The hydrocarbon and water vapor feedstocks may be preheated to higher temperatures individually or in a mixture. Preheating temperatures of 400.degree.- 450.degree.C. are used in the production of synthesis gases. A higher preheating up to about 600.degree.C. can be carried out only in a heater made from special high-alloy material, which are otherwise required only in the tubular reactor itself.
In another process, part of the water vapor required for the reaction is replaced by carbon dioxide, which is recovered from the product gas by scrubbing and is returned to the reforming process carried out with steam. In this case too, a preheating to high temperatures, up to about 800.degree.C., is required. It is also known to use catalysts having different activities in the tubular heater in such a manner that the tubes contain a low-activity catalyst at their inlet end so that at that end the heating of the reaction mixture predominates over the actual reaction. In this way, the development of dangerously high CO concentrations is avoided particularly at the beginning of the reaction. Depending on the composition of the catalyst and particularly of its support, slight amounts of carbon black may be deposited in the inlet zones of the reactor tubes but these are not sufficient to clog the flow paths.

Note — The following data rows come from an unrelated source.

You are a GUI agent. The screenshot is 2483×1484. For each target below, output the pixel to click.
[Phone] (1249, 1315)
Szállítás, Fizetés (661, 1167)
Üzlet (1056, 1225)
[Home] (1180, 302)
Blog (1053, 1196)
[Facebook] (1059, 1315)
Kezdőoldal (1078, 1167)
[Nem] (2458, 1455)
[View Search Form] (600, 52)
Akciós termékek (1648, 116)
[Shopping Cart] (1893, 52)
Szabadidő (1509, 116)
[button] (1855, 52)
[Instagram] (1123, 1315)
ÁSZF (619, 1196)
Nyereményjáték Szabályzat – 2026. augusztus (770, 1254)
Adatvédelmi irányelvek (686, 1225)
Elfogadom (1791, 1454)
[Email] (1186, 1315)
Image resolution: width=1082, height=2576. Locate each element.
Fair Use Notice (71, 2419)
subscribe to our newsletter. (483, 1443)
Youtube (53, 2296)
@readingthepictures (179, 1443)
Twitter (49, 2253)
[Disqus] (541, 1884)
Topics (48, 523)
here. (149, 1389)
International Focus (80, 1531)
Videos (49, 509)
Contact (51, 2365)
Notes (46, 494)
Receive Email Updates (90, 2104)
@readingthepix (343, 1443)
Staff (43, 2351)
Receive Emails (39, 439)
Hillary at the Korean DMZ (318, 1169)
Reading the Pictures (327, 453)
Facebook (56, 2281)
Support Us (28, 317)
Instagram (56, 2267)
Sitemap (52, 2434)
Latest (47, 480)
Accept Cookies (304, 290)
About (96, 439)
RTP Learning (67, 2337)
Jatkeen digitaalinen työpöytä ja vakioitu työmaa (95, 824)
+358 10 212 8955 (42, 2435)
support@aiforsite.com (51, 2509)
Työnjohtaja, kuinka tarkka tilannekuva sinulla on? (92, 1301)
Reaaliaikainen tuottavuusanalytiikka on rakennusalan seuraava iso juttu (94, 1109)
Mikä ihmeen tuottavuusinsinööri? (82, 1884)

At its inlet end, the catalyst layer may comprise alkali-containing catalysts, which are effective at extremely low steam-carbon ratios. Although carbon black is deposited on such catalysts, the deposited carbon is consumed by accompanying reactions so that carbon black is not deposited in large amounts. These nickel-containing catalysts which comprise a support and which in most cases are alkalinized by an addition of potassium carbonate are sensitive to elevated temperatures. Their alkali content is volatile at temperatures much in excess of 850.degree.C. As the operation proceeds, the alkali content of the catalyst is progressively lost so that its activity changes constantly and the formation of carbon black is increasingly promoted. The volatilized alkali compounds are deposited on colder parts of the plant, where they give rise to clogging and corrosion. Catalysts of this kind are described for example in USP-Specification No. 3 417 029.
Even in combination, these known measures do not enable a reaction of hydrocarbons and water vapor under conditions which are sufficiently remote from the carbon black limit and with formation of a product gas in which the water vapor content is minimized and which can be directly used as a hot reducing gas without having to be cooled substantially below the temperature at which it is formed.